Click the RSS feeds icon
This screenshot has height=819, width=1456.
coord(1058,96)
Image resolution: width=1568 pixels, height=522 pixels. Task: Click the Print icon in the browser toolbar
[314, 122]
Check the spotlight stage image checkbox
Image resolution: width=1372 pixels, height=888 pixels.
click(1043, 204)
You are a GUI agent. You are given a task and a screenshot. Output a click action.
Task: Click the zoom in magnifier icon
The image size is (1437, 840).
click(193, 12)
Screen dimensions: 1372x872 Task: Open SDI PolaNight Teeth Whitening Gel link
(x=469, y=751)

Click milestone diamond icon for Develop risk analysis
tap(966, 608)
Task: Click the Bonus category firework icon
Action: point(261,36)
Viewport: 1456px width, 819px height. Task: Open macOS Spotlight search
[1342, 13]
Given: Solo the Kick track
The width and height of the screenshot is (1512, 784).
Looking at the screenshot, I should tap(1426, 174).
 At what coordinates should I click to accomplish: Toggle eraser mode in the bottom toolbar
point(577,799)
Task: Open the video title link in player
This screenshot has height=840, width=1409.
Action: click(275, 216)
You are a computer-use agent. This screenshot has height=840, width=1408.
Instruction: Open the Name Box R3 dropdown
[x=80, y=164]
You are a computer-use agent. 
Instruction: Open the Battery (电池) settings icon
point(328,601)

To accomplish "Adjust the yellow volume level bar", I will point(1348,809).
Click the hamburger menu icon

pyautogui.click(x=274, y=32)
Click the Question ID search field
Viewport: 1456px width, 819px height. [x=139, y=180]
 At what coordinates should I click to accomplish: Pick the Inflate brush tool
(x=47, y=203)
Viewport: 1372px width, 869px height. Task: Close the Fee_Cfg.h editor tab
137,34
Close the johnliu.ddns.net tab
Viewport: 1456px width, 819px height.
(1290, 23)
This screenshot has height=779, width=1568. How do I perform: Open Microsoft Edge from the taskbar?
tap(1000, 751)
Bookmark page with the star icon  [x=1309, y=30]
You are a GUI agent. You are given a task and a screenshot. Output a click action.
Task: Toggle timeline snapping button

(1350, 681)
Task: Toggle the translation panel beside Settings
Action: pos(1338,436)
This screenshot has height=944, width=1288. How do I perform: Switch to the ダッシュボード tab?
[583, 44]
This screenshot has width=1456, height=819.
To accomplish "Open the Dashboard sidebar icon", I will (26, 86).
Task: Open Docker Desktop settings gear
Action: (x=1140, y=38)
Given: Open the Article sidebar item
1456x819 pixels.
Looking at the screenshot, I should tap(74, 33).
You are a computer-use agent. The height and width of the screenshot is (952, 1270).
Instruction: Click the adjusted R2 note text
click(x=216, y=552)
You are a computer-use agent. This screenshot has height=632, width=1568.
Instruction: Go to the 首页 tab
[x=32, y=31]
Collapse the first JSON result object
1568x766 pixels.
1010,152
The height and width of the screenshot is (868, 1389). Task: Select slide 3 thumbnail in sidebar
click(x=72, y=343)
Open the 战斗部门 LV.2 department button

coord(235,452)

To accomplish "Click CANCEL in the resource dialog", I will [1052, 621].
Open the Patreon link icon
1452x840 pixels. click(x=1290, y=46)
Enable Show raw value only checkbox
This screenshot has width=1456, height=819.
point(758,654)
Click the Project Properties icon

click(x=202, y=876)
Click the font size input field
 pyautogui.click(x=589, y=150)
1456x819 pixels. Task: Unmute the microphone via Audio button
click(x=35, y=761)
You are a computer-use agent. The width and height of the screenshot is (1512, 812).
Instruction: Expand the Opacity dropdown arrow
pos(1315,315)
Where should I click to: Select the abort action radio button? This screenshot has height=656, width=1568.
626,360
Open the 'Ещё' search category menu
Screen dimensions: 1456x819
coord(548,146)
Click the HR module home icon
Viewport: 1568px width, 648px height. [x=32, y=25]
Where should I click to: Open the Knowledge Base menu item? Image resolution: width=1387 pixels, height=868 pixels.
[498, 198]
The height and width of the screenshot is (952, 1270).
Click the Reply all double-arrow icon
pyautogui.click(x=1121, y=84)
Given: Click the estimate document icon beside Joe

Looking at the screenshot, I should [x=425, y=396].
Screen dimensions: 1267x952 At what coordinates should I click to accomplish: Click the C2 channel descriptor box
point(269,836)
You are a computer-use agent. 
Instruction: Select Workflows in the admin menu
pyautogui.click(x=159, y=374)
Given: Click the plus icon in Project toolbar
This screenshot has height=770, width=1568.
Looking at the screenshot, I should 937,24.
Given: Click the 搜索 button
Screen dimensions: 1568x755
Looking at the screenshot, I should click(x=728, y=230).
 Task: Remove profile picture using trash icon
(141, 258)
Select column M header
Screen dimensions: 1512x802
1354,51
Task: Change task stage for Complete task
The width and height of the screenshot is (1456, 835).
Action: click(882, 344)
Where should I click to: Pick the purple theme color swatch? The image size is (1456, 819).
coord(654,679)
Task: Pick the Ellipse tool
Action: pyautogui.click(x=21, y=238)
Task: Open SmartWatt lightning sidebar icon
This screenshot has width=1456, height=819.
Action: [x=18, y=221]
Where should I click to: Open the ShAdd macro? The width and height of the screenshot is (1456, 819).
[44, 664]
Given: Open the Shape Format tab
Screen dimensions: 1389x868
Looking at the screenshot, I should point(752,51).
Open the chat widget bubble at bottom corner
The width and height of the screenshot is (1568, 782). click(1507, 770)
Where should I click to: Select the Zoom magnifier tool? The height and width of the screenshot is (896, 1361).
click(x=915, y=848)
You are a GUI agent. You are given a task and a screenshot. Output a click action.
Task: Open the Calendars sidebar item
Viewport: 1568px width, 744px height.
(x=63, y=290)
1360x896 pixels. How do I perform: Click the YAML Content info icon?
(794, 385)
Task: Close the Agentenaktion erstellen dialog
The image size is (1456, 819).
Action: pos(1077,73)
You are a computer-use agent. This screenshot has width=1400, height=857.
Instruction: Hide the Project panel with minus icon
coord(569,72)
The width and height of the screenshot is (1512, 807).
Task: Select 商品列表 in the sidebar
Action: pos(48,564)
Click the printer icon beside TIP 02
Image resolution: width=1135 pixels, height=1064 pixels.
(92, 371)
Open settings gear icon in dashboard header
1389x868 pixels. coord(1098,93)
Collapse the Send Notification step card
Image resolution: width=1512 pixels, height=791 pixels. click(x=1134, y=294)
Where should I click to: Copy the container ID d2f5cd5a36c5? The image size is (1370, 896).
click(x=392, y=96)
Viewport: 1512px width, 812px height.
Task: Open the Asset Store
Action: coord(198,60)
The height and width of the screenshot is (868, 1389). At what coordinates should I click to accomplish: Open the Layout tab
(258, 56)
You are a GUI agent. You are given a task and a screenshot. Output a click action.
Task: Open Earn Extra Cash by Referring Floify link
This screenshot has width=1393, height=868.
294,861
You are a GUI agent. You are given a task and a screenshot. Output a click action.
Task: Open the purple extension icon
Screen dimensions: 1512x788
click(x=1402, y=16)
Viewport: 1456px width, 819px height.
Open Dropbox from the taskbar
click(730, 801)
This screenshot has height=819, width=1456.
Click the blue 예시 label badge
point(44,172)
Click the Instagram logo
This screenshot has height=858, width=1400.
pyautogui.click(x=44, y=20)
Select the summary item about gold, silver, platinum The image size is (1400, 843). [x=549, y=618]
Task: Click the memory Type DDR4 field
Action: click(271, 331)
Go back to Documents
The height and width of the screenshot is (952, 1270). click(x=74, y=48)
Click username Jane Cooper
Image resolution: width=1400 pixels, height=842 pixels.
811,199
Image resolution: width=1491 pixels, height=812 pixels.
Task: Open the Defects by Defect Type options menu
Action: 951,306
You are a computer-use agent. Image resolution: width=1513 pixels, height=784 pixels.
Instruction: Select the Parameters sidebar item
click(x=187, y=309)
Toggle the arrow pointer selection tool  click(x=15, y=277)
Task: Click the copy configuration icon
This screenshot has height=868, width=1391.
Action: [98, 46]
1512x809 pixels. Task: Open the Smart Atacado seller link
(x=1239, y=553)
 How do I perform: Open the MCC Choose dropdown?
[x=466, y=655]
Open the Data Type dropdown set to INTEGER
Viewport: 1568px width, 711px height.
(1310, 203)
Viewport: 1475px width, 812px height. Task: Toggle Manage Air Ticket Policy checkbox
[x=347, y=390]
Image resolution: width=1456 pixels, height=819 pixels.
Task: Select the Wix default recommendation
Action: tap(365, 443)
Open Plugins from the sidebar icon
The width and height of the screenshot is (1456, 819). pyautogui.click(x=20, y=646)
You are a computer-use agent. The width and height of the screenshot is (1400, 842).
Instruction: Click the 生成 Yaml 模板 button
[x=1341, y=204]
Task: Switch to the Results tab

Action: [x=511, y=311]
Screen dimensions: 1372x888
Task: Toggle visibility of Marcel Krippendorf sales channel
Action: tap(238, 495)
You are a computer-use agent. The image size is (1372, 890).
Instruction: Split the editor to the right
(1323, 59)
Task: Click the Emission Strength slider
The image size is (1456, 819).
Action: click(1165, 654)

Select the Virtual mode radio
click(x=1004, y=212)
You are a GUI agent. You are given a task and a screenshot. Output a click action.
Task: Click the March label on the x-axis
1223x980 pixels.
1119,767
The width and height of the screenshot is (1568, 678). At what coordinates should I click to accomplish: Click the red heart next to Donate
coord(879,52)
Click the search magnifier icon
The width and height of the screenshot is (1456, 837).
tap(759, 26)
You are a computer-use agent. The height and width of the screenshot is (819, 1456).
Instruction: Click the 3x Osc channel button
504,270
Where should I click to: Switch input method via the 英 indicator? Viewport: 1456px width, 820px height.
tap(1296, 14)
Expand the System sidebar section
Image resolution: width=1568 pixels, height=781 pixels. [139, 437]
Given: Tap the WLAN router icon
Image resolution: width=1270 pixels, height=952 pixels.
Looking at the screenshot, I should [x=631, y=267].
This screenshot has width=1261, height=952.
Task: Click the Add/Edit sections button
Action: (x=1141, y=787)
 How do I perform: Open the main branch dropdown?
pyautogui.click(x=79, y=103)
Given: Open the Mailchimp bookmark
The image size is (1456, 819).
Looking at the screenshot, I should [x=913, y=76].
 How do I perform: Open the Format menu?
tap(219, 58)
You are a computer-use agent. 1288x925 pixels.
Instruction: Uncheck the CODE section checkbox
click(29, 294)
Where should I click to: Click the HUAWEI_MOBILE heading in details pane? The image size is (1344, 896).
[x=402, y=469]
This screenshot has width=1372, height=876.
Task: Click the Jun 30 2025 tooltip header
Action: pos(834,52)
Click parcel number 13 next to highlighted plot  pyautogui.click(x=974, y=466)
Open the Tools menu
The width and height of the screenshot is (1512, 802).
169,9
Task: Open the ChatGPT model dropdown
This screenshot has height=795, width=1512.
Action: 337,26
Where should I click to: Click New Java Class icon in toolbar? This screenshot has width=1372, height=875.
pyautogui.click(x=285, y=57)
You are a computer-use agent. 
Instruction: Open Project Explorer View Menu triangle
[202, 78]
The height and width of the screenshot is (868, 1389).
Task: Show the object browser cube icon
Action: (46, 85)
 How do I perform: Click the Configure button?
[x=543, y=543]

- [What is required]:
Among the lines of the entries above, count those containing the string "dialog". Write the number alone.

- [Worked solution]:
2